Jason and Cyane then pursued Iphigénie and initially fired on her but broke off the engagement because they were outgunned. Cyane continued the chase for over three days until Venerable was able to rejoin the fight, after having sailed 153 miles in the direction she believed that Iphigénie had taken. On 20 January, after a 19-hour chase - amounting in all to a four-day chase for Iphigénie - Venerable captured the quarry, having again left Cyane behind. In order to try to gain speed, Iphigénie cast off her anchors and threw her boats overboard. She apparently did not resist after Venerable came up. (Note: A first-class share of the prize money for both vessels, including head money for Alcmène, was £819 16s 4½d; a sixth-class share, that of an ordinary seaman, for Iphigénie was worth £2 1s 8¼d. For Alcmène, a sixth-class share was worth £3 9s 4d.) Before meeting up with the British ships, the two French vessels had taken some eight prizes. The action resulted in the award in 1847, to any surviving claimants, of the Naval General Service Medal with clasps "Venerable 16 Jany 1814" and "Cyane 16 Jany. 1814".

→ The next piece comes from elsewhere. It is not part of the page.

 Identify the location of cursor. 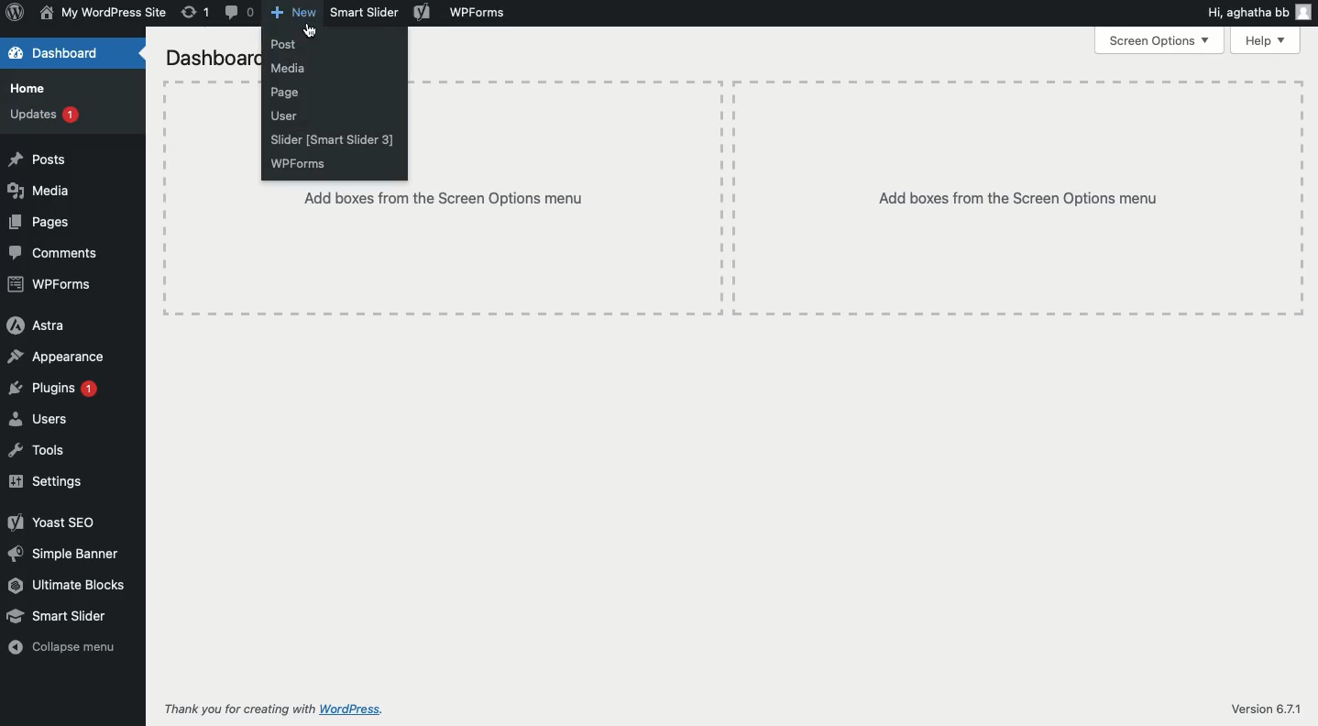
(314, 32).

Venerable was able to locate Iphigénie because Commander Ducrest de Villeneuve of Alcmène was so angry at Captain Émeric, the senior French commander, for not having come alongside Venerable to board from the other side, that he essentially revealed the rendezvous instructions to Admiral Durham. (Venerable was Durham's flagship). When some prisoners from Iphigénies crew were brought on Venerable, the crew from Alcmène too were enraged. Durham had to station Royal Marines between them, with fixed bayonets, to prevent fighting from breaking out.

==Fate==
A prize crew brought Iphigénie into Plymouth on 23 February 1814, and she was laid up in ordinary. Iphigénie was moved to Spithead in July. Capt. James A. Worth was in command of her, though she was never commissioned. The Admiralty named her Palma and then renamed her Gloire on 8 November. She was sold in September 1817 to a Mr. Freake for £1,750.